(EXERCISE MATERIAL)

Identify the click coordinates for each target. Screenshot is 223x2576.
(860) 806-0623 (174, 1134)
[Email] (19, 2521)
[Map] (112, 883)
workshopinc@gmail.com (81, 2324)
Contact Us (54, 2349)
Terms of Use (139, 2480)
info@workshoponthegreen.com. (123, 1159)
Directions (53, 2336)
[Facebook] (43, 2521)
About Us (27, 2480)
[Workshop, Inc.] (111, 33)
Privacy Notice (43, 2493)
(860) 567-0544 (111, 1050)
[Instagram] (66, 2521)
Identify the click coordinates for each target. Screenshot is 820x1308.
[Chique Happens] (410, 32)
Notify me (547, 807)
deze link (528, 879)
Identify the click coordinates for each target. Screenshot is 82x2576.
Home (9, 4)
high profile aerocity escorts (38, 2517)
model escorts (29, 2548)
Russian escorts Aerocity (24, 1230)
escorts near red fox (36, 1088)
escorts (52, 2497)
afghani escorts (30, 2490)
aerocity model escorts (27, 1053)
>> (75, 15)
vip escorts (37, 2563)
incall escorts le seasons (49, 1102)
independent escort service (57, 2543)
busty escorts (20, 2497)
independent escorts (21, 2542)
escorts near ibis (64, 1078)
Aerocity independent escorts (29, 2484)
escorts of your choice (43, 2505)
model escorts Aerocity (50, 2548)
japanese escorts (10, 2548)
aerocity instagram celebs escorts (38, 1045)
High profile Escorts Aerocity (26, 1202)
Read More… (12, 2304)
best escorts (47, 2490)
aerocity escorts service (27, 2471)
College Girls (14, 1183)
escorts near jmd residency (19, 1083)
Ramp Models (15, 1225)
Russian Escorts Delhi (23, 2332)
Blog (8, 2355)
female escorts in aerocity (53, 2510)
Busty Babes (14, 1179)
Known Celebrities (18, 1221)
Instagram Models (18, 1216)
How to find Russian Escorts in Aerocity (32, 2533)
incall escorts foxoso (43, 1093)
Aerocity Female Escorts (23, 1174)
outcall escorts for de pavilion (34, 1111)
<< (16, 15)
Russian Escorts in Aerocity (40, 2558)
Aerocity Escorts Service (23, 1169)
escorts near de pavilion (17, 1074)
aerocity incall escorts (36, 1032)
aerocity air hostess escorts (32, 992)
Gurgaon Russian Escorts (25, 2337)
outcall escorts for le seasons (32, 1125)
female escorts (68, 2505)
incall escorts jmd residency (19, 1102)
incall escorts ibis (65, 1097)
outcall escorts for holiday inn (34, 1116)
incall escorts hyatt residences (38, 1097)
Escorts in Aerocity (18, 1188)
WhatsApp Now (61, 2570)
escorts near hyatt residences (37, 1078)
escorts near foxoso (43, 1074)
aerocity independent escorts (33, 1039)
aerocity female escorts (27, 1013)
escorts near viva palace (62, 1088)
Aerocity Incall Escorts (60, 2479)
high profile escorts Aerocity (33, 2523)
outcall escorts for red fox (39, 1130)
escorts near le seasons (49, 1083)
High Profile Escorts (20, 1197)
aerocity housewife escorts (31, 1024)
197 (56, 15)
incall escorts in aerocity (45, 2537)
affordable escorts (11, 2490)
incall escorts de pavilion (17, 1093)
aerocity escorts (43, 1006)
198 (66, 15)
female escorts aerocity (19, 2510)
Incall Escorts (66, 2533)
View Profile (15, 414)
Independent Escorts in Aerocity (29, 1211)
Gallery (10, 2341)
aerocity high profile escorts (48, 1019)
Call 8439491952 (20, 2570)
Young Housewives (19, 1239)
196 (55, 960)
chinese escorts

(End EXERCISE MATERIAL)

* [WORK INSTRUCTIONS] Write down all of the listing exactly.

* [ANSWER TO THIS TASK]
Identify the click coordinates for each target. Screenshot is 223x2576.
(860) 806-0623 (174, 1134)
[Email] (19, 2521)
[Map] (112, 883)
workshopinc@gmail.com (81, 2324)
Contact Us (54, 2349)
Terms of Use (139, 2480)
info@workshoponthegreen.com. (123, 1159)
Directions (53, 2336)
[Facebook] (43, 2521)
About Us (27, 2480)
[Workshop, Inc.] (111, 33)
Privacy Notice (43, 2493)
(860) 567-0544 (111, 1050)
[Instagram] (66, 2521)
Identify the click coordinates for each target. Screenshot is 820x1308.
[Chique Happens] (410, 32)
Notify me (547, 807)
deze link (528, 879)
Identify the click coordinates for each target. Screenshot is 82x2576.
Home (9, 4)
high profile aerocity escorts (38, 2517)
model escorts (29, 2548)
Russian escorts Aerocity (24, 1230)
escorts near red fox (36, 1088)
escorts (52, 2497)
afghani escorts (30, 2490)
aerocity model escorts (27, 1053)
>> (75, 15)
vip escorts (37, 2563)
incall escorts le seasons (49, 1102)
independent escort service (57, 2543)
busty escorts (20, 2497)
independent escorts (21, 2542)
escorts near ibis (64, 1078)
Aerocity independent escorts (29, 2484)
escorts of your choice (43, 2505)
model escorts Aerocity (50, 2548)
japanese escorts (10, 2548)
aerocity instagram celebs escorts (38, 1045)
High profile Escorts Aerocity (26, 1202)
Read More… (12, 2304)
best escorts (47, 2490)
aerocity escorts service (27, 2471)
College Girls (14, 1183)
escorts near jmd residency (19, 1083)
Ramp Models (15, 1225)
Russian Escorts Delhi (23, 2332)
Blog (8, 2355)
female escorts in aerocity (53, 2510)
Busty Babes (14, 1179)
Known Celebrities (18, 1221)
Instagram Models (18, 1216)
How to find Russian Escorts in Aerocity (32, 2533)
incall escorts foxoso (43, 1093)
Aerocity Female Escorts (23, 1174)
outcall escorts for de pavilion (34, 1111)
<< (16, 15)
Russian Escorts in Aerocity (40, 2558)
Aerocity Escorts Service (23, 1169)
escorts near de pavilion (17, 1074)
aerocity incall escorts (36, 1032)
aerocity air hostess escorts (32, 992)
Gurgaon Russian Escorts (25, 2337)
outcall escorts for le seasons (32, 1125)
female escorts (68, 2505)
incall escorts jmd residency (19, 1102)
incall escorts ibis (65, 1097)
outcall escorts for holiday inn (34, 1116)
incall escorts hyatt residences (38, 1097)
Escorts in Aerocity (18, 1188)
WhatsApp Now (61, 2570)
escorts near hyatt residences (37, 1078)
escorts near foxoso (43, 1074)
aerocity independent escorts (33, 1039)
aerocity female escorts (27, 1013)
escorts near viva palace (62, 1088)
Aerocity Incall Escorts (60, 2479)
high profile escorts Aerocity (33, 2523)
outcall escorts for red fox (39, 1130)
escorts near le seasons (49, 1083)
High Profile Escorts (20, 1197)
aerocity housewife escorts (31, 1024)
197 (56, 15)
incall escorts in aerocity (45, 2537)
affordable escorts (11, 2490)
incall escorts de pavilion (17, 1093)
aerocity escorts (43, 1006)
198 (66, 15)
female escorts aerocity (19, 2510)
Incall Escorts (66, 2533)
View Profile (15, 414)
Independent Escorts in Aerocity (29, 1211)
Gallery (10, 2341)
aerocity high profile escorts (48, 1019)
Call 8439491952 (20, 2570)
Young Housewives (19, 1239)
196 (55, 960)
chinese escorts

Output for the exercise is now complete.